女は磨き上げられて鏡のような木の床の上に足をやや開いてふみしめ、広間の中央に立っていた。
 一見、娘だ。だがよく見ると中年女だ。後ろに流して切りそろえた髪、ひじから先はあらわな、ひきしまった腕。上半身も下半身もつりあいがとれてたくましいのに、どこかかすかにゆがんでもいる。長いこと、同じ作業にいそしんで来た人のように。
 彫りの深い、しわも見える顔は美しいというよりも、とぎすまされて、見ているだけで人にいさぎよい快さを与える。
 広い室内は殺風景だ。床と同様、みがきたてられて光る壁も手すりも階段も木材で組み立てられて、飾りも置物もいっさいない。
 あふれるような色彩は、さっき女が侍女たちの手を借りて、機織り機械から下ろした巨大な織物のみ。天井から床まで壁一面をおおう横長な布の中に、さまざまな場面が織り出されて浮かび上がる。にぎやかな宴会、勇ましい戦闘、華やかな儀式、活気に満ちる狩猟、などなど。
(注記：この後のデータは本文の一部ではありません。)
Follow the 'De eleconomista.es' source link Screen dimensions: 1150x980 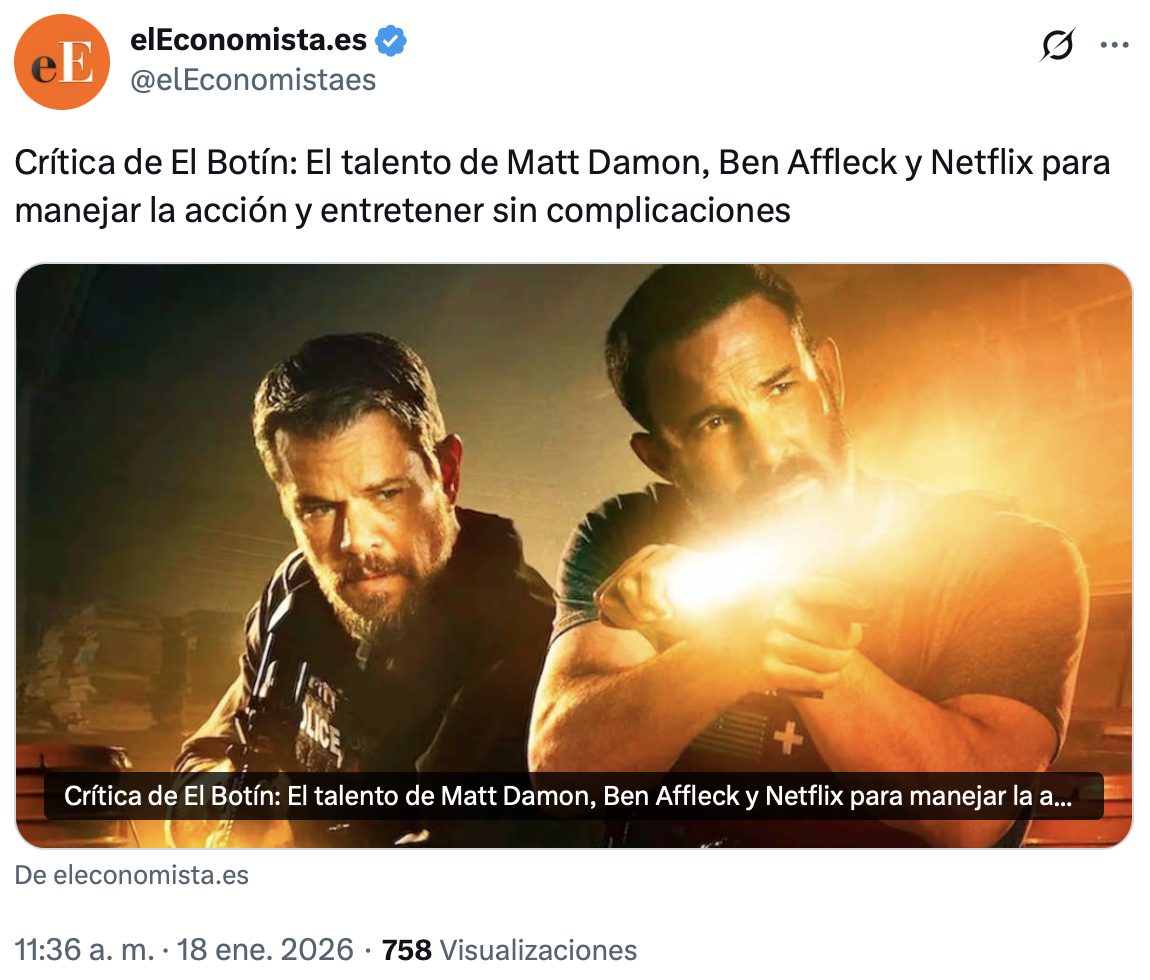132,875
 女の鋭いまなざしが、右に左に走る。やがて胸の奥深くから、細く鋭いため息が力をこめて吐き出される。
 「…面白くもない」彼女はつぶやく。「どこにでもある風景ばかり。これではただの模様にすぎない」
 彼女はのけぞり、天をあおぐ。低く熱い声がもれる。「ヤシマ」
     ※
 女は歩く。右に左に。「あなたの見た風景を見たいのだ」彼女はひとり言のように話しかける。「この町の成り立ちを。あなたたち兄弟の一人ひとりを」
 「もうそれはいいんじゃないかね」女の耳にしか聞こえない、おだやかな声が届く。困ったような、やわらかな笑顔も目に浮かぶ。「昔のことだ。何もかも、もうすんだこと」
 「だったら何で私を、この王宮に連れて来たのよ、フヌヅヌさまは?」
 女の目にしか見えないヤシマが、ゆっくりと広い部屋のなかを見回す。それに続く長い廊下も、高い楼閣も。銀色がかって光る白い壁、つややかな木製の柱。清潔でおごそかな、少し淋しく、暖かなへや。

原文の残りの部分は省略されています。